I don't understand how this is wrong?

Did you draw a free-body diagram?
Check your trig relations - the angle is measured from the horizontal.
Don't forget to define the x and y directions as part of your working.

Did you draw a free-body diagram?
Check your trig relations - the angle is measured from the horizontal.
Don't forget to define the x and y directions as part of your working.

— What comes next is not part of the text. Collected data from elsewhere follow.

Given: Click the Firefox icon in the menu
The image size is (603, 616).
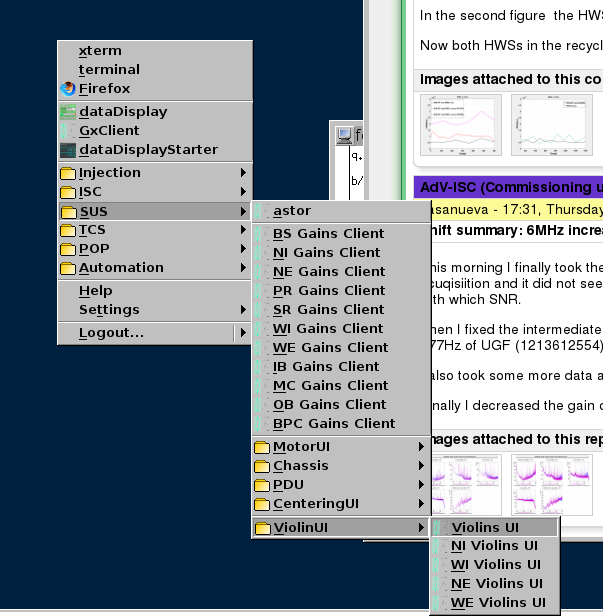Looking at the screenshot, I should point(68,89).
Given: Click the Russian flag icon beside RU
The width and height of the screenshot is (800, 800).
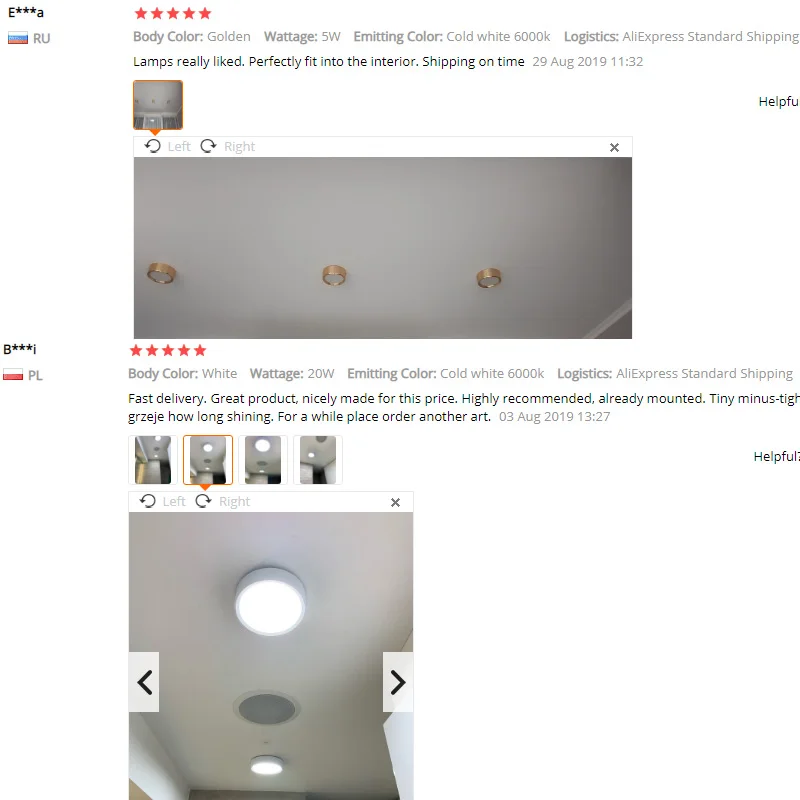Looking at the screenshot, I should coord(18,38).

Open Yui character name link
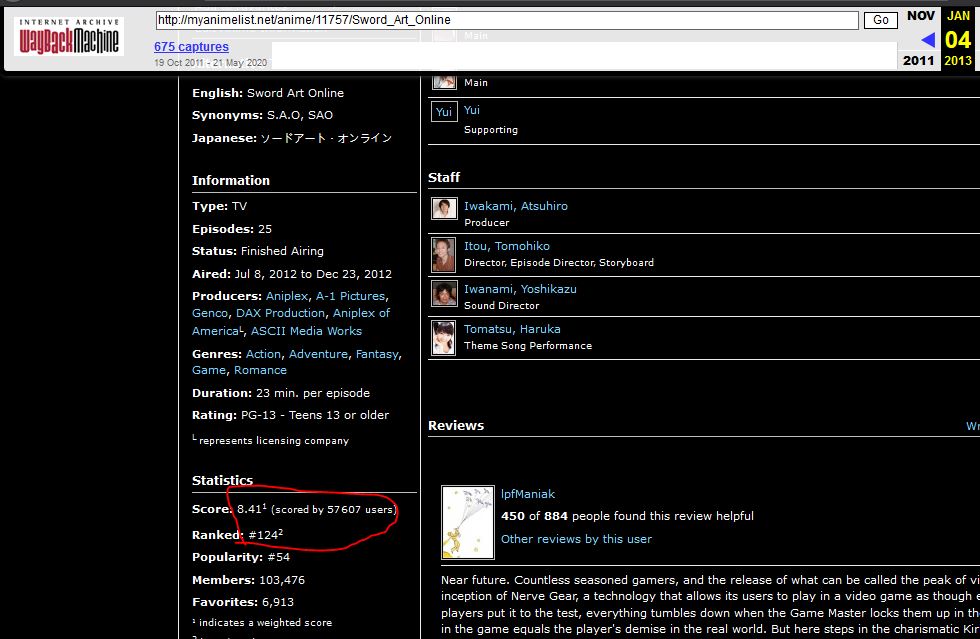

I did draw a free body diagram and I believe my trig relations are correct.
After further digging I found nearly the exact same question http://courseweb.stthomas.edu/physics/academics/111/Brita/Spring%202012/Unit%202/GP6%20P11%20S12.pdf but when I calculate the velocity with their numbers I still get the wrong velocity?
Edit: As in their paper says vf = 2.5 m/s but I get 80.36 when I plug those exact same numbers into my calculator. Did they do it wrong or am I messing up my calculation somewhere?

a= .25(-9.8)sin(37) + 9.8cos(37)
I think you have mixed up your sines and cosines. You need a large, clear diagram to work on, or you probably will get these wrong.

Is the correct answer around 7.5 roughly?

I did draw a free body diagram and I believe my trig relations are correct.
Looking at your FBD: if you have theta as the angle of the ramp to the horizontal, and you have defined the +y axis to be upwards and perpendicular to the ramp, then the normal force to the ramp is ##\vec N = \hat\jmath mg\cos\theta##. You may need to redraw your diagram to see this.